REQUIREMENT:
Please return the lines of the material below word for word, leaving out the pictures.

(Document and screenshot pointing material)

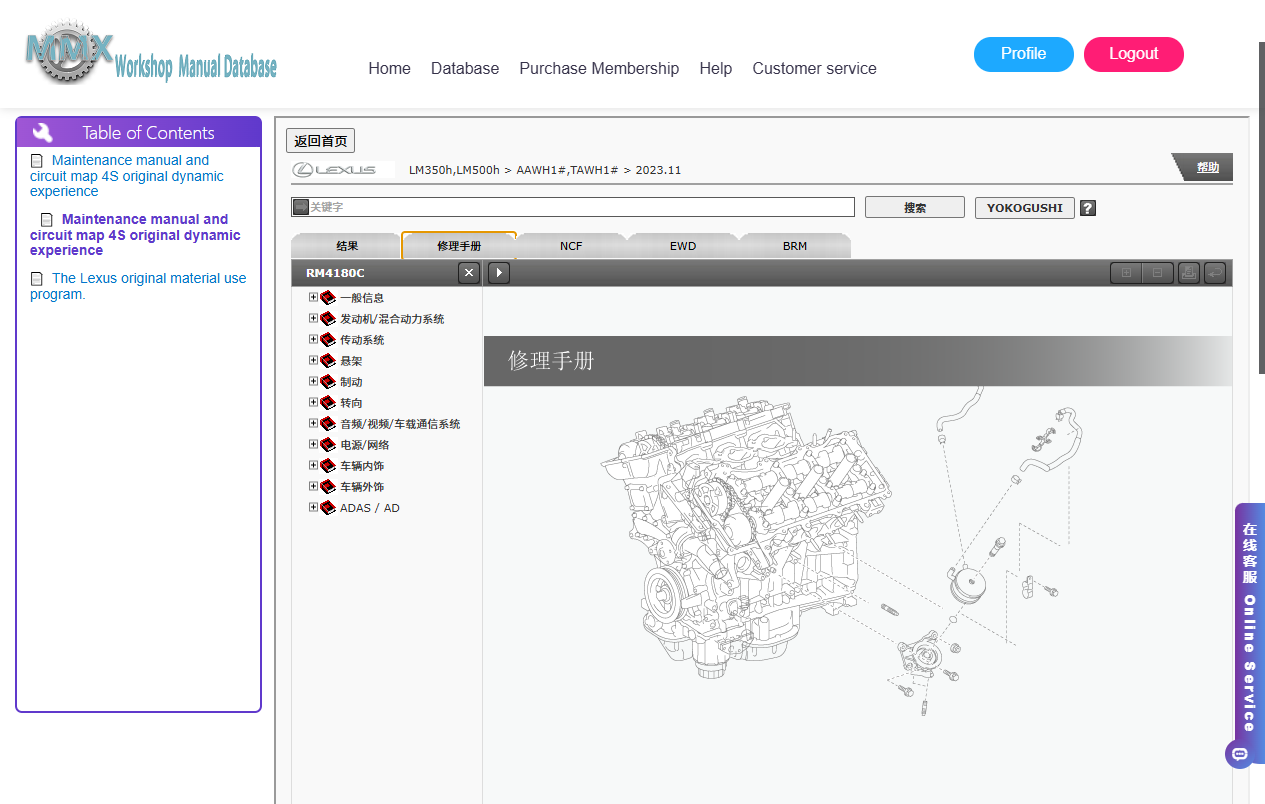The width and height of the screenshot is (1265, 804).
Task: Close the RM4180C tree panel with the X
Action: point(469,273)
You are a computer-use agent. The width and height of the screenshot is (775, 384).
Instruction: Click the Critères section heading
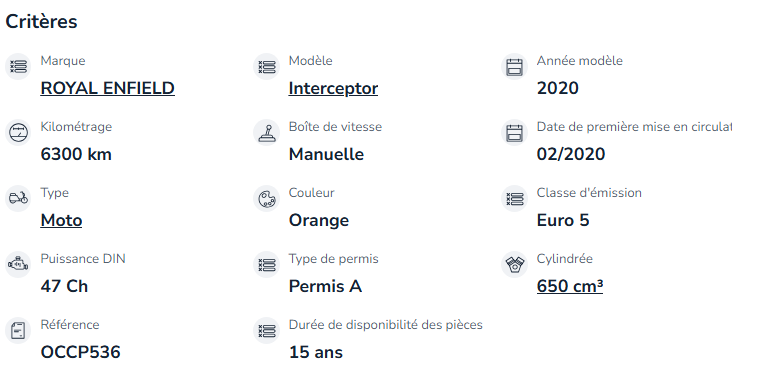click(42, 22)
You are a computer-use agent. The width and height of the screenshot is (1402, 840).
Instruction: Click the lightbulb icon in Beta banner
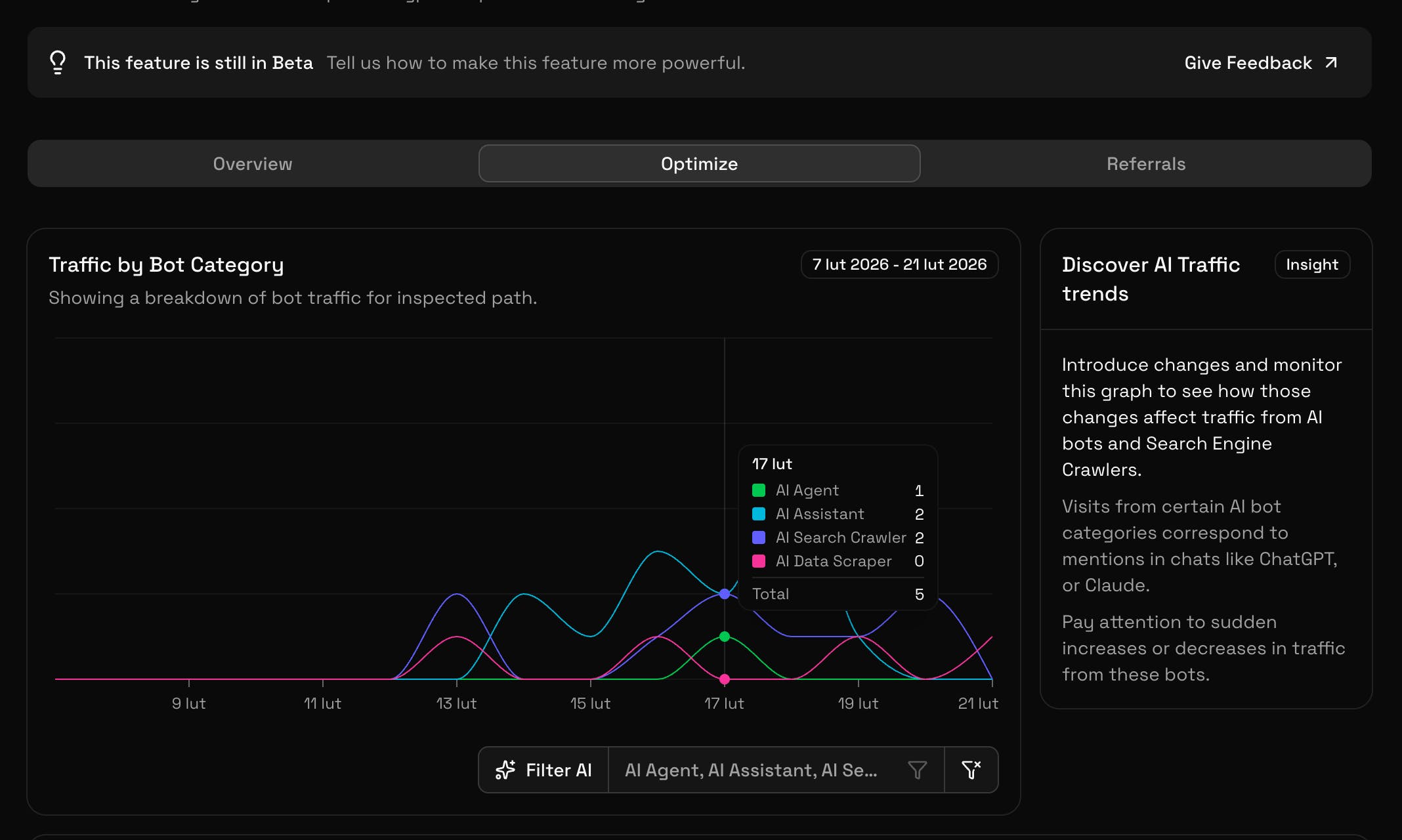coord(58,62)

EXPECTED ANSWER:
The width and height of the screenshot is (1265, 804).
Task: Close the RM4180C tree panel with the X
Action: point(469,273)
You are a computer-use agent. The width and height of the screenshot is (775, 384).
Instruction: Click the Critères section heading
click(42, 22)
You are a computer-use agent. The width and height of the screenshot is (1402, 840).
Instruction: Click the lightbulb icon in Beta banner
coord(58,62)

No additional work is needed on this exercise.